チームの危機を救ったルーキー今村=バレーボールV・プレミアリーグ
最大のピンチでの起用
試合後、堺の酒井新悟監督は語った。
「今村は内定選手という立場ながら、故障者が多い中で、よくここまでチームを立て直してくれました。本当に頑張ってくれた。彼の無我夢中なプレーを見て、周りの選手が彼をカバーしようと奮起した。その相乗効果でチームが一つにまとまり、ここまで勝ち進んでこられたのだと思います」
堺に衝撃が走ったのは開幕1カ月後の1月16日だった。正セッターの金井修也が試合中に左手第四指中手骨を骨折。全治10週間の大けがだった。チームに残されたセッターは、昨シーズン試合出場のない22歳の島田桃大と、順天堂大在学中の内定選手、今村のみ。「7位、8位という順位が頭をよぎった」(小田勝美部長)。最大のピンチに、酒井監督は公式プログラムにもまだ名前が記載されていない、チームで最も大きな背番号をつけた今村に白羽の矢を立てる。
今村「コートに立てるのが楽しかった」
今村はリーグをこう振り返る。
「こんなに早く出番が回ってくるとは正直、思ってもみませんでした。でも周りのアタッカーに“どんなトスでも打ってやるから”と言われ、心にゆとりができました。リーグの中盤、相手に自分の配球が分析されているんじゃないかと、考え過ぎて何度か壁にぶち当たりましたけど、『内定選手なのに出させてもらっているんだ』という感謝の気持ちの方が大きかった。大学時代はあまり試合に出られなかったので、とにかくコートに立てるのが楽しかったです」
中学1年からバレーを始め、セッター一筋でやってきた。順大は主にツーセッター制を用いていたため、大学リーグでの今村の出番は少なかった。V・プレミアリーグでプレーしたいと願ったが、進路が決まる時期になっても、声を掛けてくれるチームは一つもない。そこで、堺の夏合宿に自らテスト生として参加し、やっと契約にこぎつけた。そんな今村にとって、国内最高峰の試合でトスを上げることはプレッシャーよりむしろ喜びだったと話す。

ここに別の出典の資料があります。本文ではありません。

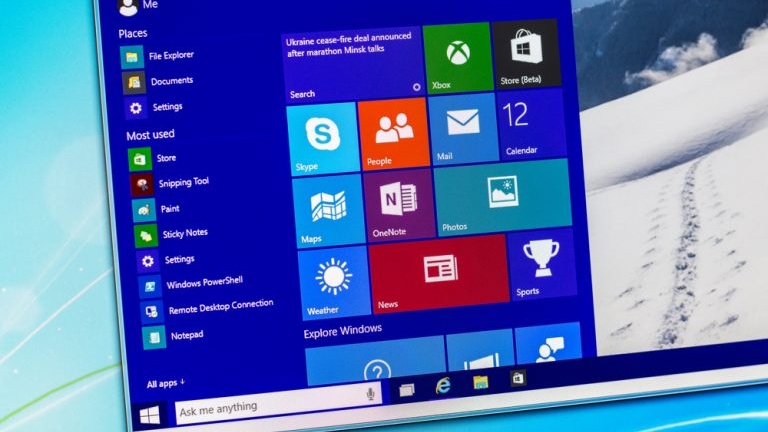Open the Weather tile
Screen dimensions: 768x432
333,281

優勝決定戦の直後、最優秀新人賞の受賞者として今村の名前が呼ばれると、堺はもちろん、パナソニックの応援席からも大健闘したルーキーに大きな拍手が送られた。トロフィーを受け取り、記念撮影をする間も、最後まで今村の表情は硬いままだったが、その働きをベンチで見守ったセッターの金井はきっぱりと言った。
「今村がいたから、ここ(優勝決定戦)まで来ることができたんです」
新人セッターにとって長く、濃い体験となったリーグ戦は準優勝という結果で幕を閉じた。
リベンジを誓うルーキー
「セミファイナル以降のトスは反省ばかりです。勝負どころでの相手ブロックの読みと、それを見抜けなかった自分の配球が勝敗を分けてしまった。もっとアタッカーを信じてトスを上げられるセッターになりたいです」
コートに立てる喜びと、目の前で優勝を逃す悔しさ、両極を味わったルーキーは、次の舞台でリベンジを誓っているに違いない。
<了>
■プロフィール
今村駿/堺ブレイザーズ所属
1987年7月20日生まれ。千葉県出身。東京学館総合技術高−順天堂大。身長181センチ、最高到達点330センチ。ポジションはセッター。東京学館総合技術高時代の最高戦績は3年時インターハイで全国第3位。順大では主将を務める。2009−10V・プレミアリーグで最優秀新人賞を受賞。